══ SUPPLIED MATERIAL ══

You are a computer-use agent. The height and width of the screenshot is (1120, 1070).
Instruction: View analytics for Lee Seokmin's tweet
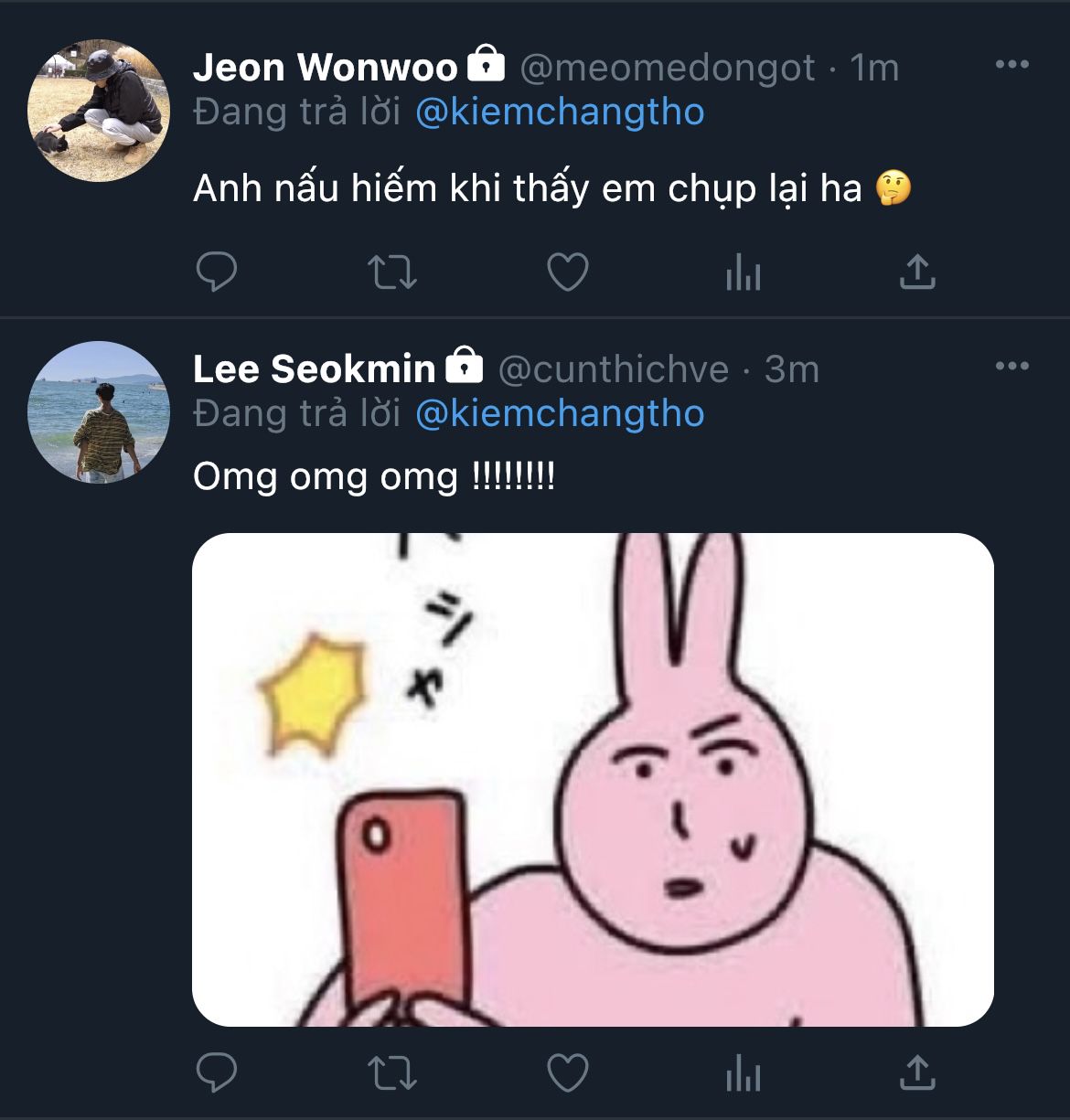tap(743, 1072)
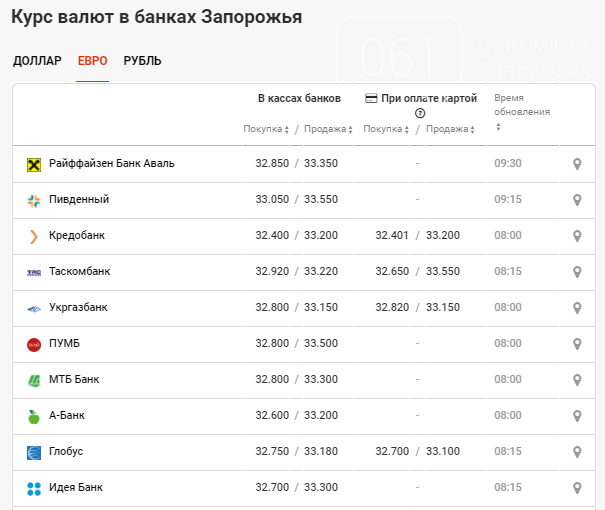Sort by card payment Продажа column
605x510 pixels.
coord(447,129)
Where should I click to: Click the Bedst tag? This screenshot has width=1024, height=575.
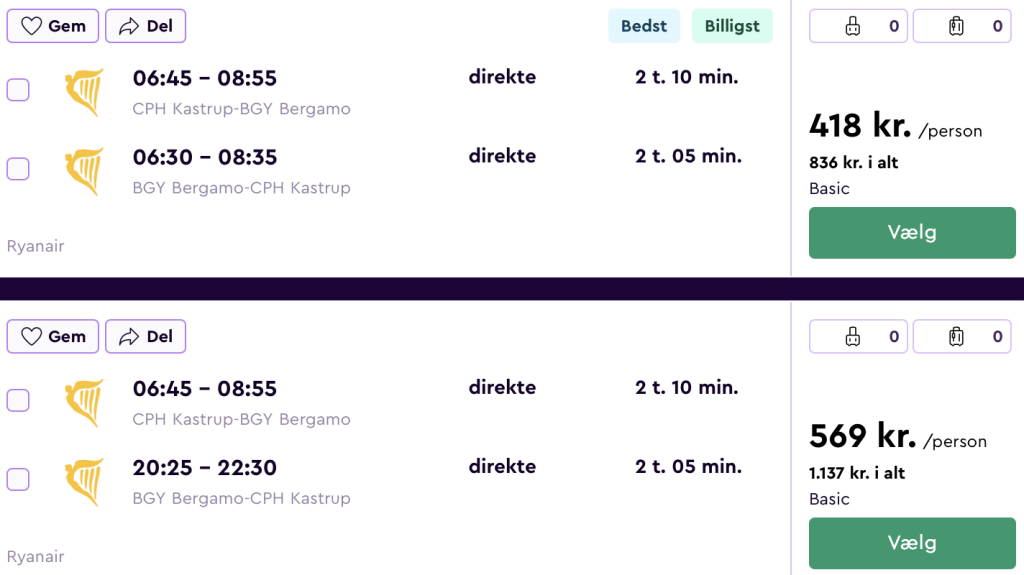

═══
══ SUPPLIED MATERIAL ══

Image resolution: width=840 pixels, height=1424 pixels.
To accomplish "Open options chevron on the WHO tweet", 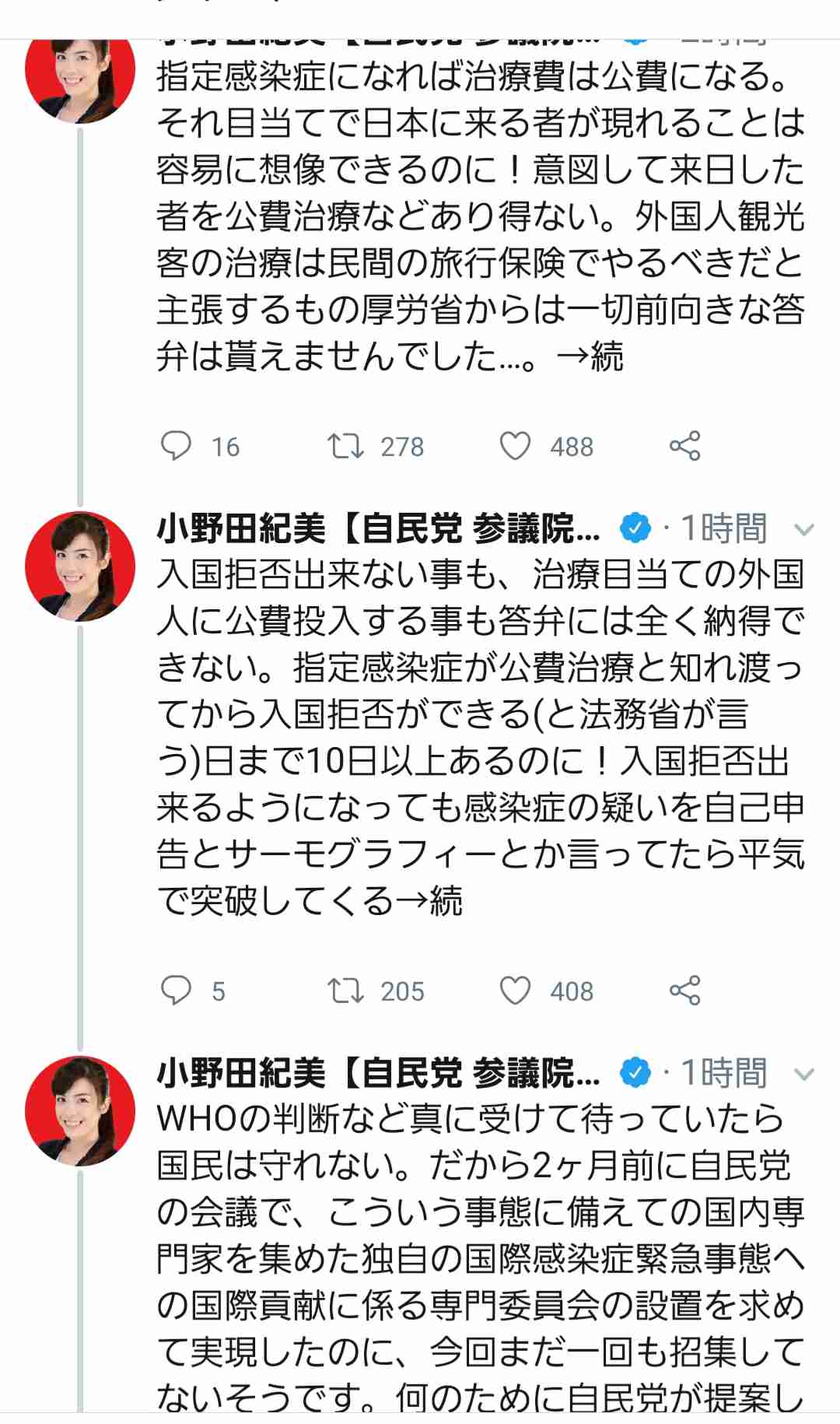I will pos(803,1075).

═══

→ YOUR OBJECTIVE: Look through the data and show every line containing "screenshot".

→ WRITTEN RESPONSE:
You are a computer-use agent. The height and width of the screenshot is (1120, 1070).
Where should I click to: Click the Bedst tag? This screenshot has width=1024, height=575.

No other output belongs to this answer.